From economics to markets to statecraft, China these days is seen as the stabilizer and America as the disrupter picking fights.
This week the People's Bank of China was widely praised for its vow to keep its currency stable. This "verbal intervention" signaled that the central bank didn't want an extended slide in the value of China's currency, the yuan, and that the government won't weaken the exchange rate to gain advantage in its trade tussle with the U.S. The head of the central bank's financial research institute added that "China upholds multilateralism, globalization, free trade and rule-based international guidelines."
Good for China. That's exactly the line the world's largest exporter and second-biggest economy should take. But the applause that greeted the comments Tuesday tended to miss the point: The yuan is a heavily managed currency, far more so than that of any other major economy (and a great number of smaller ones, for that matter). Very little happens that the PBOC doesn't want to happen. It exercises significant control, even in calm times. This is not the "invisible hand" of the free market.

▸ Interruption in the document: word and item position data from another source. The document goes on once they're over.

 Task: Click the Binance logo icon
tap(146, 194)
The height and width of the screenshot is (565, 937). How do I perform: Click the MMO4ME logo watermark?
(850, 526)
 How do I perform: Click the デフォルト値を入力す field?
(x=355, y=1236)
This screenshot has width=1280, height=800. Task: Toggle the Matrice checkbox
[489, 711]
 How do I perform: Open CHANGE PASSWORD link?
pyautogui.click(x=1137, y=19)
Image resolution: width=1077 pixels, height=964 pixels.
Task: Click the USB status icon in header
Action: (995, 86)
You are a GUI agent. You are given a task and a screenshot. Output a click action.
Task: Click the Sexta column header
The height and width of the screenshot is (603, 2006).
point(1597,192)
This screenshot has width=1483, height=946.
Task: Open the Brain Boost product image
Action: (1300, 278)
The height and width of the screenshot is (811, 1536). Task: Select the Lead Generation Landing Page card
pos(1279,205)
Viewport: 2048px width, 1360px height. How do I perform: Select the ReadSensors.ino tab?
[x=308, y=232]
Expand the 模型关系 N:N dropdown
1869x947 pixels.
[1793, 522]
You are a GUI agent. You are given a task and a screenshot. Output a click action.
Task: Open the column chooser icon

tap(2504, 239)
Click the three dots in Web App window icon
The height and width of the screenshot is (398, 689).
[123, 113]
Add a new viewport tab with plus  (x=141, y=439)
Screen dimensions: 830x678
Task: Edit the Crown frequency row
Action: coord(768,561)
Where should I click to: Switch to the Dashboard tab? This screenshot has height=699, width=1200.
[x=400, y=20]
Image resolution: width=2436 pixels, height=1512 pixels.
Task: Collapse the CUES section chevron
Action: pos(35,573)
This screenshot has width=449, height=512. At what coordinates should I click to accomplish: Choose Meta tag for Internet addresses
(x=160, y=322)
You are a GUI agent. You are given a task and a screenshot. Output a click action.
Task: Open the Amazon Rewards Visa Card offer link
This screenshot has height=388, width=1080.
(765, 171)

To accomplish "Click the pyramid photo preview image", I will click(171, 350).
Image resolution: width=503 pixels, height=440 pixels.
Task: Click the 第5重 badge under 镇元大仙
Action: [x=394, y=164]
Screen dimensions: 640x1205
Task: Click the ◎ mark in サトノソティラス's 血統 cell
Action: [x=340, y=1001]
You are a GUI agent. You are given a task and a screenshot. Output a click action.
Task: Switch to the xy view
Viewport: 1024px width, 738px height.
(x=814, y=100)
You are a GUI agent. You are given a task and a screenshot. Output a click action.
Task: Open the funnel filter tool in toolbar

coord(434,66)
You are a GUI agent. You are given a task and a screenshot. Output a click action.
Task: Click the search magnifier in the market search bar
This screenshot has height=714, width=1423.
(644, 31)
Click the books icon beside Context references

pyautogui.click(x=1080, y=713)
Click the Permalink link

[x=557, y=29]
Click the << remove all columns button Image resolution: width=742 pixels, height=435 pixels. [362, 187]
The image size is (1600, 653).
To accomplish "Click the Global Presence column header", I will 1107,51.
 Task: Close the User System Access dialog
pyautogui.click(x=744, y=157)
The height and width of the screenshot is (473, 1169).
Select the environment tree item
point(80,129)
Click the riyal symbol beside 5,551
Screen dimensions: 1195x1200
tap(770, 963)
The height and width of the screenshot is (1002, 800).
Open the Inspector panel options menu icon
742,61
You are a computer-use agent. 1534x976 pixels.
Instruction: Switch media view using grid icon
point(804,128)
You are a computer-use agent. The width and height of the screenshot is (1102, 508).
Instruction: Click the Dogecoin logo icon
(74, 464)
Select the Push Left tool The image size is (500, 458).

The notion that the PBOC somehow launched a major intervention or initiated a huge change in the market neglects a ton of context. This isn't like Federal Reserve Chairman Jerome Powell or European Central Bank President Mario Draghi woke up one morning and decided they were going to draw a line under the dollar or the euro. Even Japan, which used to nudge the yen around, has long withdrawn from active participation in the market.
The PBOC sets a daily reference rate for the yuan after receiving submissions from lenders. The currency is allowed to fluctuate within a daily limit of 2 percent either side of that reference rate. In practice, it's rarely even remotely close to 2 percent. (From time to time, the banks are instructed to change the way they calculate their submissions to the daily reference rate, sometimes known as the fixing.) The government also keeps strict control over capital inflows to and outflows from China.
China has made important strides in allowing flexibility over the years. Until 2005, the yuan was fixed at about 8.3 to the dollar. In July of that year, the PBOC began allowing daily moves of 0.3 percent and has steadily — if slowly — widened that trading band. China also allowed the yuan to fluctuate against a basket of currencies; more often than not, the dollar rate has been the one to watch. Over time, China became more comfortable with letting the yuan gradually appreciate or decline. The moves can incrementally add up: As of Tuesday, the yuan was the worst-performing currency in Asia over the past three weeks. It's down 2 percent this year.
Taking a longer perspective, the currency is about 20 percent stronger since the hard peg was scrapped. Kudos to China for the steps taken to date. Beijing does allow changes and markets play a bigger role than they did. That doesn't mean authorities are absent and that yuan trading should be characterized in a way that remotely resembles the way we talk about the dollar, the euro, the yen, the pound, the Canadian dollar and so on.
As China's capital markets grow and foreign investment in them increases, the PBOC and the yuan are also bound to evolve. In the meantime, let's dispense with the idea that intervention is somehow new.
Only the new unreliability of the U.S. even makes China's intervention remarkable.